• _Your task_:
An exact copy of every record is required.

[Records excerpted from a collection]
----------------------------------------

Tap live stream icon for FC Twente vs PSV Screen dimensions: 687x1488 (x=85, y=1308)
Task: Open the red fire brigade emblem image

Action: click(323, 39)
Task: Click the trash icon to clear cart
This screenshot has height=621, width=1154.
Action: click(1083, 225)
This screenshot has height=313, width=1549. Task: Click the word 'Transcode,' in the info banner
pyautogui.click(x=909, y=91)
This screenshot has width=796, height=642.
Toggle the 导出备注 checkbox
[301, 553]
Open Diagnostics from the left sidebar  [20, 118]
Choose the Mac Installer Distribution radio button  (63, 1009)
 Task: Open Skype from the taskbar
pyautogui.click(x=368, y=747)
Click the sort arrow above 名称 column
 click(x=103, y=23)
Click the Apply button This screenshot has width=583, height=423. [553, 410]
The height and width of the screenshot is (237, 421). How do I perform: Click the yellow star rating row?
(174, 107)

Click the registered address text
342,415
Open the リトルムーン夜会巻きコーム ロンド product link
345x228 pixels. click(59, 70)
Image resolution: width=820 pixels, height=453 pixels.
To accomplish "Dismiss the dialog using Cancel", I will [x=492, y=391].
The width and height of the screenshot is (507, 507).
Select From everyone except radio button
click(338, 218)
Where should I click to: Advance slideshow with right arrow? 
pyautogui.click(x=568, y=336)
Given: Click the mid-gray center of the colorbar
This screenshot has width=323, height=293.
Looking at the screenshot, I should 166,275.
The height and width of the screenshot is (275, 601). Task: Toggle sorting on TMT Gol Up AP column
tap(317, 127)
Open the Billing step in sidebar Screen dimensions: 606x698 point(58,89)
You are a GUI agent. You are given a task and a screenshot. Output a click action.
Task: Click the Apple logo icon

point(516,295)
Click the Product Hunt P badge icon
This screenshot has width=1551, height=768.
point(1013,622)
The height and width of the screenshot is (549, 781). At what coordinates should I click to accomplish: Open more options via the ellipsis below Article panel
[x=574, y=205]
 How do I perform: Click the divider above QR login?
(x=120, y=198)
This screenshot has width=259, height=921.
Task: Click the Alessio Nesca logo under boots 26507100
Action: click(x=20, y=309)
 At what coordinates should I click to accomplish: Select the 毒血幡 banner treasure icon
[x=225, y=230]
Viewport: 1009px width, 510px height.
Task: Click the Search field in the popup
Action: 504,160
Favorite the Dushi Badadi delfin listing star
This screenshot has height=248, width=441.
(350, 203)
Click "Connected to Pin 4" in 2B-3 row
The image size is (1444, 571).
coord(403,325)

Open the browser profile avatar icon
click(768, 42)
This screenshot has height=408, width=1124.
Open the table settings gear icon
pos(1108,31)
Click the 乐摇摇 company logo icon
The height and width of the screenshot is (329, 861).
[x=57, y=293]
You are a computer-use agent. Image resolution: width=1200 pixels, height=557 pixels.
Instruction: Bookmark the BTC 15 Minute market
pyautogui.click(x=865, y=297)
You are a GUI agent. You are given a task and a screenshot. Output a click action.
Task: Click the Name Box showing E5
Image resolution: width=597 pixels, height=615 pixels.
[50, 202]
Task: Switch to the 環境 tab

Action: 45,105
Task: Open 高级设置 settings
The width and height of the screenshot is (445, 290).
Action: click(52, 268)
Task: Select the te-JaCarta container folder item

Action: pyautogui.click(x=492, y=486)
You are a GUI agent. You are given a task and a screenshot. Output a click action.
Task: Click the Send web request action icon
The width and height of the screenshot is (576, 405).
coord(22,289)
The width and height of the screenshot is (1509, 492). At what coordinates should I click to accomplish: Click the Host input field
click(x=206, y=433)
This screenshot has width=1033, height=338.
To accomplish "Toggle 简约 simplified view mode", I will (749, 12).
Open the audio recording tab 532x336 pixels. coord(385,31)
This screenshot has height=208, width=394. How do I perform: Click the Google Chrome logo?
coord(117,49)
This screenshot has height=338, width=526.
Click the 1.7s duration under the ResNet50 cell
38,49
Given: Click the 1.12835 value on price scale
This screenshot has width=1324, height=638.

----------------------------------------

• _Solution below_:
Tap live stream icon for FC Twente vs PSV Screen dimensions: 687x1488 (x=85, y=1308)
Task: Open the red fire brigade emblem image

Action: click(323, 39)
Task: Click the trash icon to clear cart
This screenshot has height=621, width=1154.
Action: click(1083, 225)
This screenshot has height=313, width=1549. Task: Click the word 'Transcode,' in the info banner
pyautogui.click(x=909, y=91)
This screenshot has width=796, height=642.
Toggle the 导出备注 checkbox
[301, 553]
Open Diagnostics from the left sidebar  [20, 118]
Choose the Mac Installer Distribution radio button  (63, 1009)
 Task: Open Skype from the taskbar
pyautogui.click(x=368, y=747)
Click the sort arrow above 名称 column
 click(x=103, y=23)
Click the Apply button This screenshot has width=583, height=423. [553, 410]
The height and width of the screenshot is (237, 421). How do I perform: Click the yellow star rating row?
(174, 107)

Click the registered address text
342,415
Open the リトルムーン夜会巻きコーム ロンド product link
345x228 pixels. click(59, 70)
Image resolution: width=820 pixels, height=453 pixels.
To accomplish "Dismiss the dialog using Cancel", I will [x=492, y=391].
The width and height of the screenshot is (507, 507).
Select From everyone except radio button
click(338, 218)
Where should I click to: Advance slideshow with right arrow? 
pyautogui.click(x=568, y=336)
Given: Click the mid-gray center of the colorbar
This screenshot has width=323, height=293.
Looking at the screenshot, I should 166,275.
The height and width of the screenshot is (275, 601). Task: Toggle sorting on TMT Gol Up AP column
tap(317, 127)
Open the Billing step in sidebar Screen dimensions: 606x698 point(58,89)
You are a GUI agent. You are given a task and a screenshot. Output a click action.
Task: Click the Apple logo icon

point(516,295)
Click the Product Hunt P badge icon
This screenshot has width=1551, height=768.
point(1013,622)
The height and width of the screenshot is (549, 781). At what coordinates should I click to accomplish: Open more options via the ellipsis below Article panel
[x=574, y=205]
 How do I perform: Click the divider above QR login?
(x=120, y=198)
This screenshot has width=259, height=921.
Task: Click the Alessio Nesca logo under boots 26507100
Action: click(x=20, y=309)
 At what coordinates should I click to accomplish: Select the 毒血幡 banner treasure icon
[x=225, y=230]
Viewport: 1009px width, 510px height.
Task: Click the Search field in the popup
Action: 504,160
Favorite the Dushi Badadi delfin listing star
This screenshot has height=248, width=441.
(350, 203)
Click "Connected to Pin 4" in 2B-3 row
The image size is (1444, 571).
coord(403,325)

Open the browser profile avatar icon
click(768, 42)
This screenshot has height=408, width=1124.
Open the table settings gear icon
pos(1108,31)
Click the 乐摇摇 company logo icon
The height and width of the screenshot is (329, 861).
[x=57, y=293]
You are a computer-use agent. Image resolution: width=1200 pixels, height=557 pixels.
Instruction: Bookmark the BTC 15 Minute market
pyautogui.click(x=865, y=297)
You are a GUI agent. You are given a task and a screenshot. Output a click action.
Task: Click the Name Box showing E5
Image resolution: width=597 pixels, height=615 pixels.
[50, 202]
Task: Switch to the 環境 tab

Action: 45,105
Task: Open 高级设置 settings
The width and height of the screenshot is (445, 290).
Action: click(52, 268)
Task: Select the te-JaCarta container folder item

Action: pyautogui.click(x=492, y=486)
You are a GUI agent. You are given a task and a screenshot. Output a click action.
Task: Click the Send web request action icon
The width and height of the screenshot is (576, 405).
coord(22,289)
The width and height of the screenshot is (1509, 492). At what coordinates should I click to accomplish: Click the Host input field
click(x=206, y=433)
This screenshot has width=1033, height=338.
To accomplish "Toggle 简约 simplified view mode", I will (749, 12).
Open the audio recording tab 532x336 pixels. coord(385,31)
This screenshot has height=208, width=394. How do I perform: Click the Google Chrome logo?
coord(117,49)
This screenshot has height=338, width=526.
Click the 1.7s duration under the ResNet50 cell
38,49
Given: Click the 1.12835 value on price scale
This screenshot has width=1324, height=638.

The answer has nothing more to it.